(WHAT THE TASK REQUIRES) From the listing below, copy only the lines from the line that contains "Where should I click to: Click the Save" to the line that contains "Toggle the Indifferent legend entry", counting those two lines as part of the copy.
THE DATA Start Marker
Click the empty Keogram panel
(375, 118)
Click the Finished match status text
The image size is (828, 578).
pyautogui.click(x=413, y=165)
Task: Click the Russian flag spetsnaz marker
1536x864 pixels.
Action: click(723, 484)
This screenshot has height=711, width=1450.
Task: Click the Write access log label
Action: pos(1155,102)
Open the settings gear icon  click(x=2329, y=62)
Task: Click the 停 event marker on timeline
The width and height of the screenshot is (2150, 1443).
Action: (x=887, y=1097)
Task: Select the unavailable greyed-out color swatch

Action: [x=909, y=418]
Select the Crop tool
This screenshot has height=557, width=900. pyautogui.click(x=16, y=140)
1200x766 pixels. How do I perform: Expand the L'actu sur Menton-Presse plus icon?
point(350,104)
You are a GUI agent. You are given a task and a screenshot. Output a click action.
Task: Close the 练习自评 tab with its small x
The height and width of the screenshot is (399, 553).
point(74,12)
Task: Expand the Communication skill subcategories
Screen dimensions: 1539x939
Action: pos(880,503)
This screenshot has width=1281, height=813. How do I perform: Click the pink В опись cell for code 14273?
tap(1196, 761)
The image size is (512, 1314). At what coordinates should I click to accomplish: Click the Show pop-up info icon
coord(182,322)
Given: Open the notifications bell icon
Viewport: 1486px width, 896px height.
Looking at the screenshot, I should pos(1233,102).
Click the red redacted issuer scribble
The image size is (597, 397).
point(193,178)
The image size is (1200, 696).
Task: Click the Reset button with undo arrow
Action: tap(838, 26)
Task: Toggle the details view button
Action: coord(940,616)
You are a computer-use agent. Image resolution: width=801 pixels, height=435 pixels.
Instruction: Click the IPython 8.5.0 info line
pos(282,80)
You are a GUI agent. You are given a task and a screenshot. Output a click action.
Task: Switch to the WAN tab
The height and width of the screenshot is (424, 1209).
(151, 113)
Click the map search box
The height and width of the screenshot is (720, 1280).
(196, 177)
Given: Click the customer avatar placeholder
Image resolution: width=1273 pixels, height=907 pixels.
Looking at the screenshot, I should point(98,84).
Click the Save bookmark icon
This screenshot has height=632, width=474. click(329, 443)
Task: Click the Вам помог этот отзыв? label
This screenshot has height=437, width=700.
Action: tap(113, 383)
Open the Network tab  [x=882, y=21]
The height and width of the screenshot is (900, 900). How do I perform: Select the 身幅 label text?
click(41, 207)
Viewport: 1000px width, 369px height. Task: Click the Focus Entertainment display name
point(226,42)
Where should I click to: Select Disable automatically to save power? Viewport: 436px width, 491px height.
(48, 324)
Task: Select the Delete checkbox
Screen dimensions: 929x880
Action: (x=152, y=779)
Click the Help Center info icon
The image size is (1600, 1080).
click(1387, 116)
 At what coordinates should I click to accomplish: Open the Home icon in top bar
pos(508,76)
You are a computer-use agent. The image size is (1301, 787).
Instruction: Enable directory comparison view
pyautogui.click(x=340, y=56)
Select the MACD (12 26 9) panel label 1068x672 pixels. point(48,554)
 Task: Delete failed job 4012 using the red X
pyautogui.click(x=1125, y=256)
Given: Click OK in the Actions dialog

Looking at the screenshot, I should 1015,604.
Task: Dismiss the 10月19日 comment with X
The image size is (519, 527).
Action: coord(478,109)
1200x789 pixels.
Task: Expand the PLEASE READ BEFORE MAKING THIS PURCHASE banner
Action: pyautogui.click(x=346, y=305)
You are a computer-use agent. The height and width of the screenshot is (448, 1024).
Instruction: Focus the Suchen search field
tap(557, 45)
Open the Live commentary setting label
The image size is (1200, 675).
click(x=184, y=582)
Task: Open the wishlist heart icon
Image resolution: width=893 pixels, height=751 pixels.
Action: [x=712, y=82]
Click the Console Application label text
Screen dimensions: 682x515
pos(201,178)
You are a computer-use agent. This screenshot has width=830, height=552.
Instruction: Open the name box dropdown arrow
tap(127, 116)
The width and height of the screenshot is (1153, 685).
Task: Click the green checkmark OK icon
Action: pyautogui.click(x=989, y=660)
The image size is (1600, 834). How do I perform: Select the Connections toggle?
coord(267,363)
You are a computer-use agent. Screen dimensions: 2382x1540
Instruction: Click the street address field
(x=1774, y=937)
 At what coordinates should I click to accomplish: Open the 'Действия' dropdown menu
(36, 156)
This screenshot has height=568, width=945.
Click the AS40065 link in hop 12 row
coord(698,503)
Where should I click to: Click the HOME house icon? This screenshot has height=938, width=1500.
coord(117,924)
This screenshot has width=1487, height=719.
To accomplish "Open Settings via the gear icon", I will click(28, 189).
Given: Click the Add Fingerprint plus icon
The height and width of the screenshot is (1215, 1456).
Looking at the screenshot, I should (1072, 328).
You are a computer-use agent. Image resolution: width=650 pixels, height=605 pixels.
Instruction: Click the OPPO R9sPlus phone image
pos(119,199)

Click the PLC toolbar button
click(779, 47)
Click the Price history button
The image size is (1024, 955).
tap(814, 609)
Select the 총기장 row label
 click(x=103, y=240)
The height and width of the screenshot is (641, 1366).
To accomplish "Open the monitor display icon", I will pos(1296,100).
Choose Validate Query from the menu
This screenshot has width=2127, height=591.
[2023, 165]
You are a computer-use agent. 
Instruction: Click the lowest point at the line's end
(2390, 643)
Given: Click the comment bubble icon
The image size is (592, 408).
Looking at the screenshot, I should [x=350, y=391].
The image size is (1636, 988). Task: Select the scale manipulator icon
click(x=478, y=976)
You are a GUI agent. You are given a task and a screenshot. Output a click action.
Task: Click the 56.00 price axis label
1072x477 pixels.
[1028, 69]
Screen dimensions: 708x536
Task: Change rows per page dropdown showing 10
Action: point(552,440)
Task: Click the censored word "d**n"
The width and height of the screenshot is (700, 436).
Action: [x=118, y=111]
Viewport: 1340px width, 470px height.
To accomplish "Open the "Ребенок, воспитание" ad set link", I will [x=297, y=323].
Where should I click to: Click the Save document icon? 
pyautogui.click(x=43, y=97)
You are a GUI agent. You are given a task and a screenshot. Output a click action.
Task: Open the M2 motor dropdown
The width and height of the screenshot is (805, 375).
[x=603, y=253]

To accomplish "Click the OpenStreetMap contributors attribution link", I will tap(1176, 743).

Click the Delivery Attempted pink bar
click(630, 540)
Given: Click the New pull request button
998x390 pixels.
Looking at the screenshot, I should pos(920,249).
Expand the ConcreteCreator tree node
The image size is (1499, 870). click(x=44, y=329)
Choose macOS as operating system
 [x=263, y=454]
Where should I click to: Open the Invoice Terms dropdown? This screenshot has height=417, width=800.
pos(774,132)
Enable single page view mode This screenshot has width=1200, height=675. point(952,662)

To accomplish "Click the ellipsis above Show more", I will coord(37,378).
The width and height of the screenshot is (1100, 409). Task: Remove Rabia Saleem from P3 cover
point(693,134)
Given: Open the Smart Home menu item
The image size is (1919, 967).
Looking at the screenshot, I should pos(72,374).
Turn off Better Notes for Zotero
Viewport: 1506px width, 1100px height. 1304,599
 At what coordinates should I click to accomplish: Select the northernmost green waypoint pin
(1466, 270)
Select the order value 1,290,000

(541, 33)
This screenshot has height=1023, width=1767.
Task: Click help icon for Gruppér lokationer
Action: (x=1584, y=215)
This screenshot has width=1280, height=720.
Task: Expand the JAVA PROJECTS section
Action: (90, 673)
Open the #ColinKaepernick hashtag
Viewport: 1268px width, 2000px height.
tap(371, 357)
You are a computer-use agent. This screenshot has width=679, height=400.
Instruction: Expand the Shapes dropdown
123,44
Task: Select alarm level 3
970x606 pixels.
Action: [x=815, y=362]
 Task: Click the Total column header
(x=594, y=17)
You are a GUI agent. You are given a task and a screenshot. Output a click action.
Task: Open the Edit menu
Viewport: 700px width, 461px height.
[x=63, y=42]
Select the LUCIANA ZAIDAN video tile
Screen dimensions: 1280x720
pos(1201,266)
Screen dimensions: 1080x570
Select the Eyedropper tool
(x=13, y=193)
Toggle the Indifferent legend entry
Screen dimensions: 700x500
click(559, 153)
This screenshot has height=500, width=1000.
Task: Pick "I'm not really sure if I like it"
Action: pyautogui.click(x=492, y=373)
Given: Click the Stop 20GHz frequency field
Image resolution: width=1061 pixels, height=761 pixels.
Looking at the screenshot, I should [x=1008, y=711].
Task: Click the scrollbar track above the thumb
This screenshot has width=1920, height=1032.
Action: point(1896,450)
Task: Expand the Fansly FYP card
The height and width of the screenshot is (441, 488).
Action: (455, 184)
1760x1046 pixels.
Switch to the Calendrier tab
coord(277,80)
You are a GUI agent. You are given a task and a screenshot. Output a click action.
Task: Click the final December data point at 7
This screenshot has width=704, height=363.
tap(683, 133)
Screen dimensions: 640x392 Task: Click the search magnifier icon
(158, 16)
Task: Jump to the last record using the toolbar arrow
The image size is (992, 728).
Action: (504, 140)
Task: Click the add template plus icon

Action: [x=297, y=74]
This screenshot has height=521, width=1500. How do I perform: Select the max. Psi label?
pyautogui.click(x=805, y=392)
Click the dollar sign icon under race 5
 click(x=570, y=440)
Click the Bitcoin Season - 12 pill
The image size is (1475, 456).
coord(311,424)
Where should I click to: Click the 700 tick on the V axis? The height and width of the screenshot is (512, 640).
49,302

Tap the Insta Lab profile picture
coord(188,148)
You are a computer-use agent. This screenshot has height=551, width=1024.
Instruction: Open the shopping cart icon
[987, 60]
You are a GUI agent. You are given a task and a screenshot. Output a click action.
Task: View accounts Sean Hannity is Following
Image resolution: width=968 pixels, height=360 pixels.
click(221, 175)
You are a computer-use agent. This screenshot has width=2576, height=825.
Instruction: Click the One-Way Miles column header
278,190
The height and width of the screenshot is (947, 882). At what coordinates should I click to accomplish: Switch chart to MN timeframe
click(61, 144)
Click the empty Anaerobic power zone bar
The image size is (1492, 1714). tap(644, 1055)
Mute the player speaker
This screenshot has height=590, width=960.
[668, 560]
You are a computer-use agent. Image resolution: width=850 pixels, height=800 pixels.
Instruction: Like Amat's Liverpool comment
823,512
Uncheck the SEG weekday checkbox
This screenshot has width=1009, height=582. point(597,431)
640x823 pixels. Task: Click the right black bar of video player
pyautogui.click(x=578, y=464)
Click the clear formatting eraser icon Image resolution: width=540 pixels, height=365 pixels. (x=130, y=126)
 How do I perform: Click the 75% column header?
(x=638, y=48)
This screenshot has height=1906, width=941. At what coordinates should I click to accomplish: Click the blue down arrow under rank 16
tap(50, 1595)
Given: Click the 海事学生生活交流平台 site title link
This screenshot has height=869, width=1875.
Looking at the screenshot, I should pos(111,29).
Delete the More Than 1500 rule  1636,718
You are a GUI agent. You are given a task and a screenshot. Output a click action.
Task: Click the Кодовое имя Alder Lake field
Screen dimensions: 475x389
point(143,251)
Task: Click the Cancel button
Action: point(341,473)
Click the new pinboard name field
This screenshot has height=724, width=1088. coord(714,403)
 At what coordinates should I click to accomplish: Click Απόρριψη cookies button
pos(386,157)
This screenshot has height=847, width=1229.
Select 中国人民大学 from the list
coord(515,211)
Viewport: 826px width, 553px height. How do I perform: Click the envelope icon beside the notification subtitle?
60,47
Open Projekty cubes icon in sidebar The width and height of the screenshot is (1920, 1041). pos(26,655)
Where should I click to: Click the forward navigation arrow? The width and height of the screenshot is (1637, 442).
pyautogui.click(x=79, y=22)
THE DATA End Marker
(ANSWER AREA)
Where should I click to: Click the Save document icon? 
pyautogui.click(x=43, y=97)
You are a GUI agent. You are given a task and a screenshot. Output a click action.
Task: Open the M2 motor dropdown
The width and height of the screenshot is (805, 375).
[x=603, y=253]

To accomplish "Click the OpenStreetMap contributors attribution link", I will tap(1176, 743).

Click the Delivery Attempted pink bar
click(630, 540)
Given: Click the New pull request button
998x390 pixels.
Looking at the screenshot, I should pos(920,249).
Expand the ConcreteCreator tree node
The image size is (1499, 870). click(x=44, y=329)
Choose macOS as operating system
 [x=263, y=454]
Where should I click to: Open the Invoice Terms dropdown? This screenshot has height=417, width=800.
pos(774,132)
Enable single page view mode This screenshot has width=1200, height=675. point(952,662)

To accomplish "Click the ellipsis above Show more", I will coord(37,378).
The width and height of the screenshot is (1100, 409). Task: Remove Rabia Saleem from P3 cover
point(693,134)
Given: Open the Smart Home menu item
The image size is (1919, 967).
Looking at the screenshot, I should pos(72,374).
Turn off Better Notes for Zotero
Viewport: 1506px width, 1100px height. 1304,599
 At what coordinates should I click to accomplish: Select the northernmost green waypoint pin
(1466, 270)
Select the order value 1,290,000

(541, 33)
This screenshot has height=1023, width=1767.
Task: Click help icon for Gruppér lokationer
Action: (x=1584, y=215)
This screenshot has width=1280, height=720.
Task: Expand the JAVA PROJECTS section
Action: (90, 673)
Open the #ColinKaepernick hashtag
Viewport: 1268px width, 2000px height.
tap(371, 357)
You are a computer-use agent. This screenshot has width=679, height=400.
Instruction: Expand the Shapes dropdown
123,44
Task: Select alarm level 3
970x606 pixels.
Action: [x=815, y=362]
 Task: Click the Total column header
(x=594, y=17)
You are a GUI agent. You are given a task and a screenshot. Output a click action.
Task: Open the Edit menu
Viewport: 700px width, 461px height.
[x=63, y=42]
Select the LUCIANA ZAIDAN video tile
Screen dimensions: 1280x720
pos(1201,266)
Screen dimensions: 1080x570
Select the Eyedropper tool
(x=13, y=193)
Toggle the Indifferent legend entry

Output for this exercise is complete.